From the department of mixed metaphors:
This week Megan knocked her “Icebreaker” out of the park.
Megan’s a new-ish member but not a new member. She’s been in the club for a few months. Many of us were eagerly awaiting her first formal speech. A couple of times she almost had it ready, she says, but then she got busy. Things came up. Life intervened.
How many of us delay presenting our speeches-in-progress because they are not quite fully cooked?
We are a culture of perfectionists. We like to keep things under wraps until they are … finished. We want other people to see the very best we can do.
That’s commendable. But it may also be a mistake.

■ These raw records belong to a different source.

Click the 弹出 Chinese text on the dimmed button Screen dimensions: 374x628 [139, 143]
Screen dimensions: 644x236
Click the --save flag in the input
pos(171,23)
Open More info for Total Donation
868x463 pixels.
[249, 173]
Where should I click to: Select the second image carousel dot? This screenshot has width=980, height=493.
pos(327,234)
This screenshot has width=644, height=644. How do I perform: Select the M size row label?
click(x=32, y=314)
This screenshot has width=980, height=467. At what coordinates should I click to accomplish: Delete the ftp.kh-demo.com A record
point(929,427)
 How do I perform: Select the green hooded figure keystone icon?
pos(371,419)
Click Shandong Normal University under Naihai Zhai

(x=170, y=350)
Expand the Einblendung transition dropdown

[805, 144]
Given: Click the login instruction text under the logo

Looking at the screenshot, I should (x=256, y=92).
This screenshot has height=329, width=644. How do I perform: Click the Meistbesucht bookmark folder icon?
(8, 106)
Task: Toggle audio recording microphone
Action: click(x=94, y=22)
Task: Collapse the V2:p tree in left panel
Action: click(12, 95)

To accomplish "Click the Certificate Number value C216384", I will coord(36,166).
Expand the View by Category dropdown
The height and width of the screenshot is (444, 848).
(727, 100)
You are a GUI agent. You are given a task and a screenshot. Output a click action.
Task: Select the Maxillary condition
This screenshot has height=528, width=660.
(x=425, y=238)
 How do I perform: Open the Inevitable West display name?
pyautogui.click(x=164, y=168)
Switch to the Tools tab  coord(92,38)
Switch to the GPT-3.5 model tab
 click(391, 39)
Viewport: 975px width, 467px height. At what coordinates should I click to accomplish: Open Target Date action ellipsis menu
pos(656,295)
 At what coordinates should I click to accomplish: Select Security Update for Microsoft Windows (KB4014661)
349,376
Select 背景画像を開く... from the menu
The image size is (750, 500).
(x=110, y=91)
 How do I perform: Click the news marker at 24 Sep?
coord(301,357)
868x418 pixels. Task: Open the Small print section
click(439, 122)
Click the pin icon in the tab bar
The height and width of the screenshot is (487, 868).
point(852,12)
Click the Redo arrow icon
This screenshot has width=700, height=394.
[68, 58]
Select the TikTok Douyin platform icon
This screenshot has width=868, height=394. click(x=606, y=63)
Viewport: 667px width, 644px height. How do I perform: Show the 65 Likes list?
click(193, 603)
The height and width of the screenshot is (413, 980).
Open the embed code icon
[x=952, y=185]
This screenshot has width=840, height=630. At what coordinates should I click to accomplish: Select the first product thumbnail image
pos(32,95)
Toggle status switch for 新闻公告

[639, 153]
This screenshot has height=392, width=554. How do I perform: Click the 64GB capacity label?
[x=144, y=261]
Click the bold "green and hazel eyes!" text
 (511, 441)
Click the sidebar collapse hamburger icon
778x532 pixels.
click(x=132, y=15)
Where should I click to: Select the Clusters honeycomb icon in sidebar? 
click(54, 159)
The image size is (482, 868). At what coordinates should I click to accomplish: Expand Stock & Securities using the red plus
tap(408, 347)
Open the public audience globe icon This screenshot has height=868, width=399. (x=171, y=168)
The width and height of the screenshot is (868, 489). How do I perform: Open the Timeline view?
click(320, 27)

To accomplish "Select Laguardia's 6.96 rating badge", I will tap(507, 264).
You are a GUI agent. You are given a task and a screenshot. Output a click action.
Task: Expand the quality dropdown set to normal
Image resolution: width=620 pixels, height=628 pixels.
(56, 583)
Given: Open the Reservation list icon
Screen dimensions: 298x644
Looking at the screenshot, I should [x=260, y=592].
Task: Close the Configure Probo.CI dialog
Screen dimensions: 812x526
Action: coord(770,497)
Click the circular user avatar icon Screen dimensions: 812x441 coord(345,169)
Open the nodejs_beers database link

Recently Darren LaCroix, former world public-speaking champion, was in town giving a workshop on how to be funnier. At root his talk wasn’t about how to be funnier. It was about how to fail. How to fail, and how to fail better, and how to appreciate what a gift it is to fail. And how do you learn to fail better? By getting up and giving that speech, even when it’s not fully cooked.
When LaCroix went to his first Toastmasters meeting, he was surprised by the crowd. These people were very different than the bunch he used to encounter in comedy clubs. They were warm, encouraging, … sober. What a fantastic opportunity to try out your chops in such a supportive environment. LaCroix was stunned that sometimes the spaces available for speeches went unused. That invaluable “stage time” was there for the grabbing, and people chose not to grab it.
Let’s learn from that, folks. Let’s grab it. Let’s use that glorious stage time.
Hey: who wants to wait longer than we have to for Megan’s next speech?